I’ll be taking some time off this week, but before I do, I want to take note of some things we can all be thankful for.
Start with a familiar question: Are you better off now than you were last year at this time?
Before you answer, think about context. If your criteria for being better off is hitting a lottery jackpot, then you’re probably going to answer in the negative. But if you consider the calamities that were avoided, you’ll probably answer in the affirmative.

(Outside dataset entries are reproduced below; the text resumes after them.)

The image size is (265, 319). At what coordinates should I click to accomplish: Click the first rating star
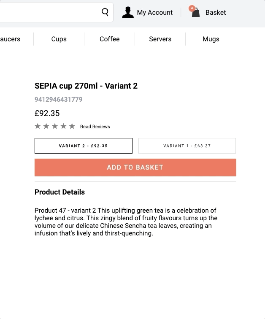(38, 126)
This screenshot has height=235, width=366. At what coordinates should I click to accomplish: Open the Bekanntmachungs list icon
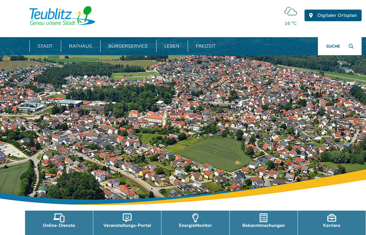263,217
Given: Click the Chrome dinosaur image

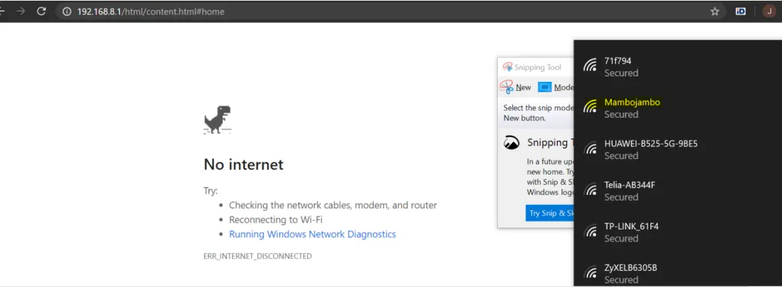Looking at the screenshot, I should [218, 120].
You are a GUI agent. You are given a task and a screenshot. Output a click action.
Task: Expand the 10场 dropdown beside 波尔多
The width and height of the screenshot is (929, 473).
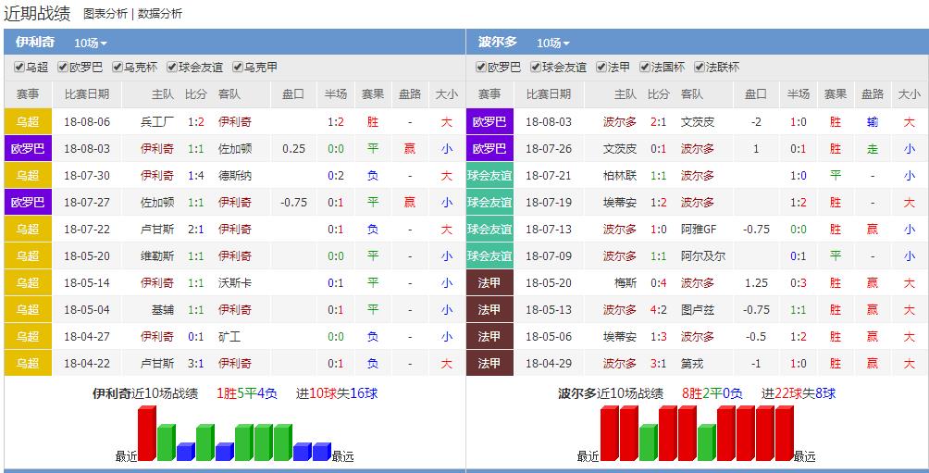pyautogui.click(x=552, y=43)
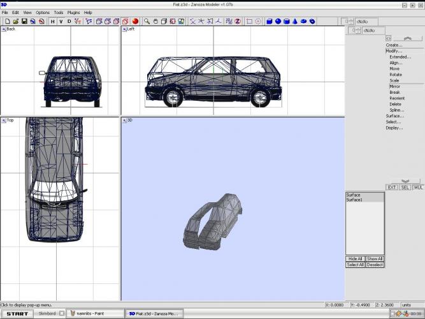Screen dimensions: 425x319
Task: Select the hand Pan tool
Action: pyautogui.click(x=155, y=21)
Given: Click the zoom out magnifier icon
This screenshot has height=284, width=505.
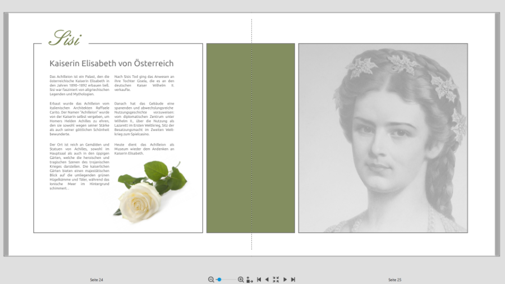Looking at the screenshot, I should [x=211, y=280].
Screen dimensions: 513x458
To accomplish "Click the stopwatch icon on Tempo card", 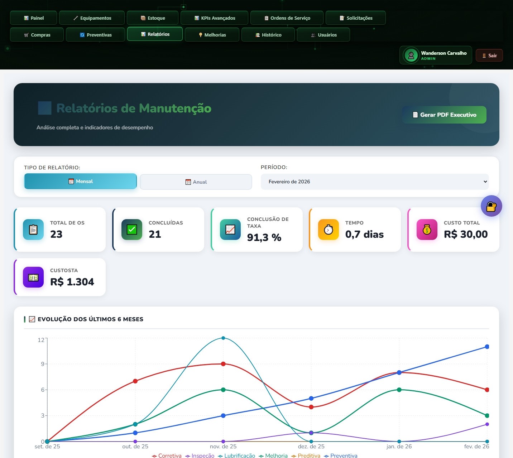I will click(x=329, y=230).
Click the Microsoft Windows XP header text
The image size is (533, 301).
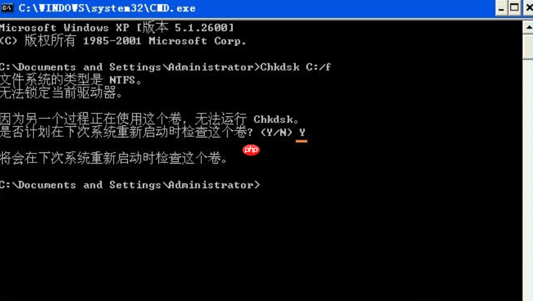tap(65, 27)
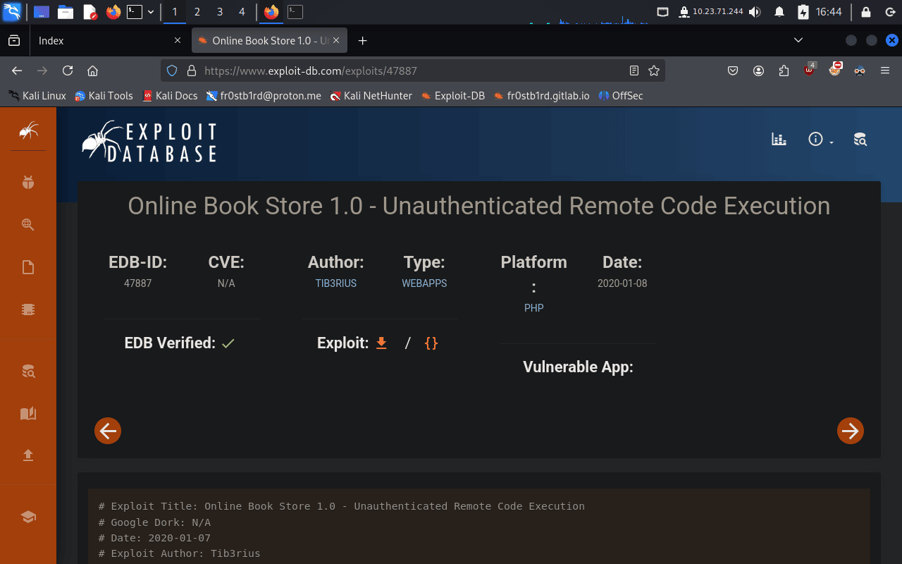The height and width of the screenshot is (564, 902).
Task: Open the TIB3RIUS author link
Action: tap(335, 283)
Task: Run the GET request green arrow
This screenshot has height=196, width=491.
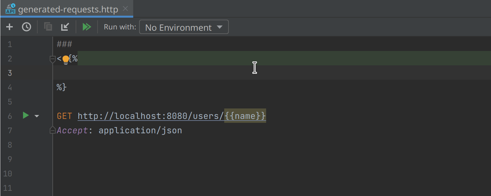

Case in point: If getting a raise is the deciding factor, then the average state worker will say he or she is not better off. But if retaining a good job in struggling economy when so many others are out of work is the test, then you’ll be thankful indeed.
Context is everything.
As regular readers know, this blog offers pointed commentary on policy issues, particularly with regard to matters of ethics and accountability. Given my focus and edgy tone at times, people might assume that I’d answer the question negatively.
Not so. I actually think we’re much better off overall than we were this time last year.

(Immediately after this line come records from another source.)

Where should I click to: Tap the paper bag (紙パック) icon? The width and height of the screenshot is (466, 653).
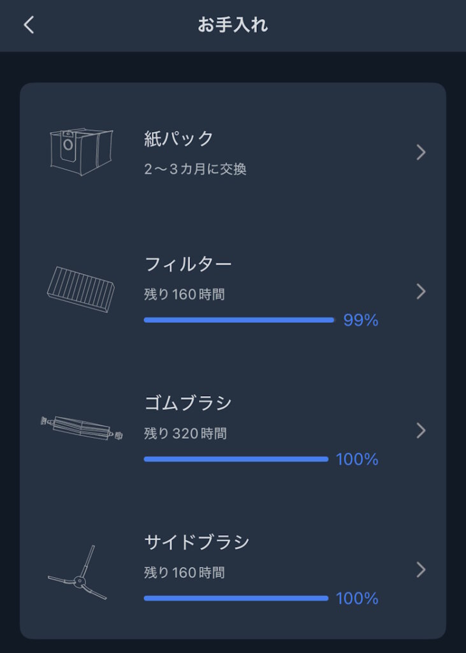81,152
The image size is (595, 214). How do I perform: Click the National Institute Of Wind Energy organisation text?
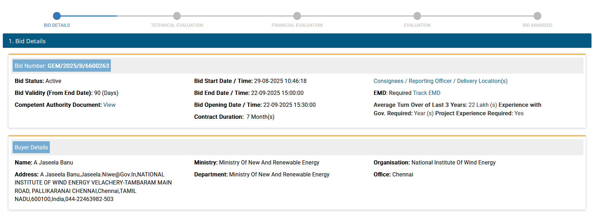pyautogui.click(x=453, y=162)
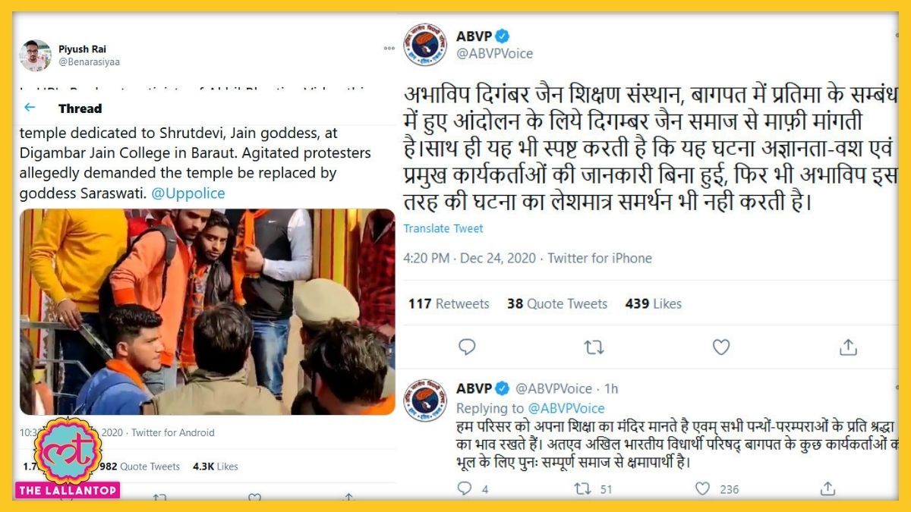Open the Twitter for iPhone source link
The width and height of the screenshot is (911, 512).
click(600, 258)
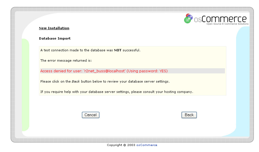Click the Copyright © 2003 footer text
This screenshot has width=259, height=152.
121,145
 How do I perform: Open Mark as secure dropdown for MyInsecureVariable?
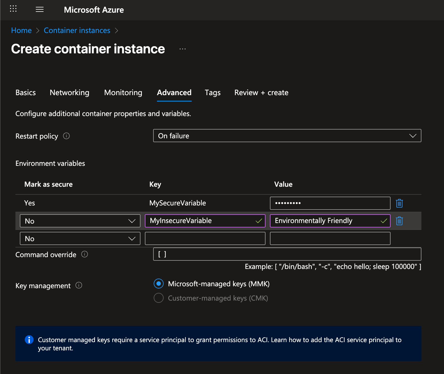pos(80,221)
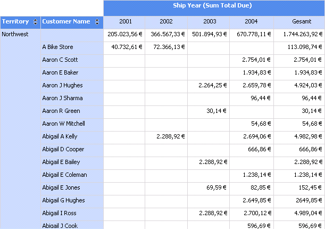
Task: Click the 2004 year column header
Action: click(x=252, y=22)

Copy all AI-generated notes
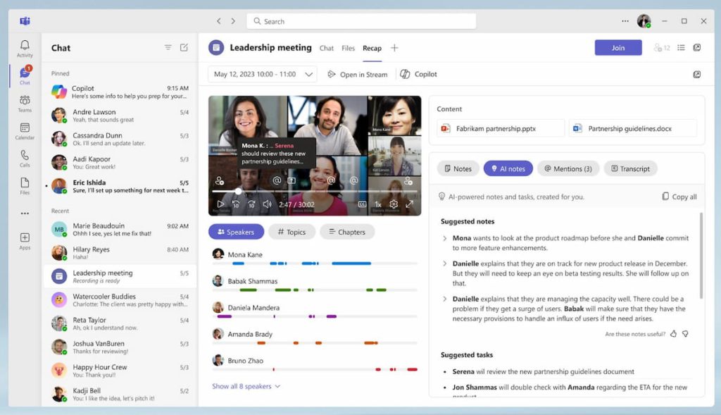coord(678,197)
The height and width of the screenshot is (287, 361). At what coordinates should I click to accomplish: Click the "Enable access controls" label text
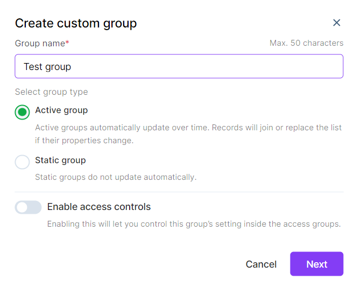click(x=99, y=207)
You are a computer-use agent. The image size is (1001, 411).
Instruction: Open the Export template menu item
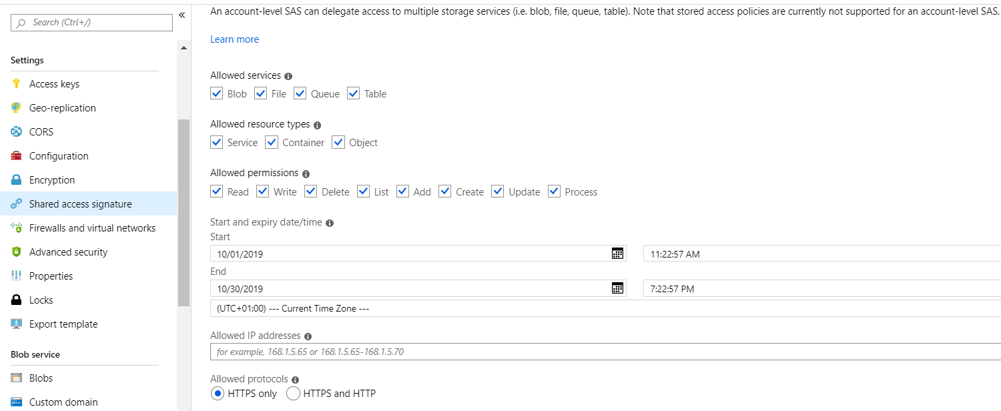(x=63, y=324)
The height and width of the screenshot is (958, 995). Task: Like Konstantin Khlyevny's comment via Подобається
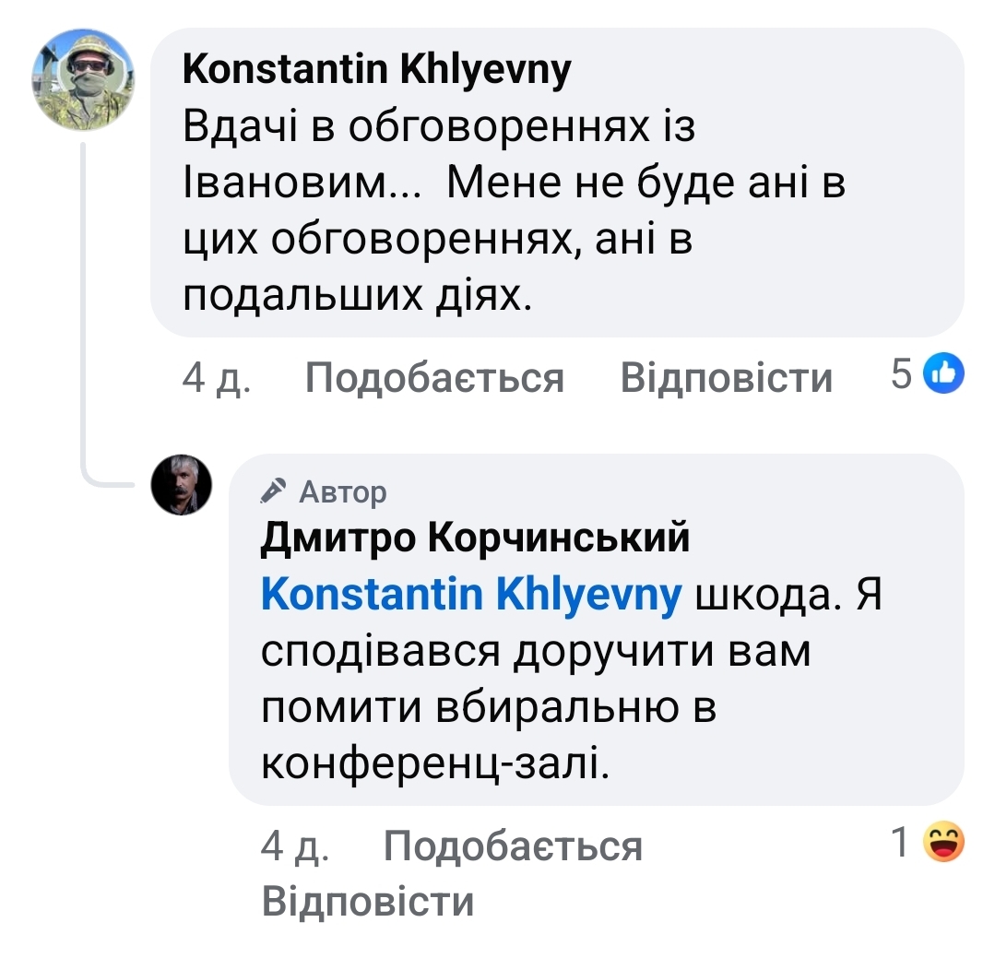coord(434,378)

Sure, I’d like to see the Cuomo administration move faster on establishing a new state ethics panel. I want the goo-goos to be more independent and aggressive. I want to see more openness and accountability throughout state government.
But remember where we were a year ago. Think of how far we’ve come. State government is actually functioning again. There is a renewed sense of discipline and competence in the governor’s office. Excessive partisanship has been toned down, and the leaders of state government are actually working together on problems.

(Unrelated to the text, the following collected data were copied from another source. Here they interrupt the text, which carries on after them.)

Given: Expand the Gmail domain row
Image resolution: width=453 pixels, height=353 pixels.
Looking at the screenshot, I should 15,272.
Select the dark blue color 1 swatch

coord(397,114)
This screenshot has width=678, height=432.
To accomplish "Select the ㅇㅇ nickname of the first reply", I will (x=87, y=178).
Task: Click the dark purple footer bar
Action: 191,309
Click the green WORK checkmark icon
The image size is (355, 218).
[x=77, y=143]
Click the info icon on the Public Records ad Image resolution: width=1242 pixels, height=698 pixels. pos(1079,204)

This is a major improvement from just a year ago.
Of course, it doesn’t mean I’m going to get soft and cuddly. For example, I’m certainly not going to relent in my belief that Barry G. and the others who ran ethics enforcement into the ground in New York should be tarred and feathered.
No, I will continue to be skeptical – skeptical, but not cynical – about state government.
But for a moment at least, I think we can all pause and be thankful for the progress that has been achieved. In this regard, I commend the governor and the leaders for their efforts, and I wish (almost) everyone a happy Thanksgiving.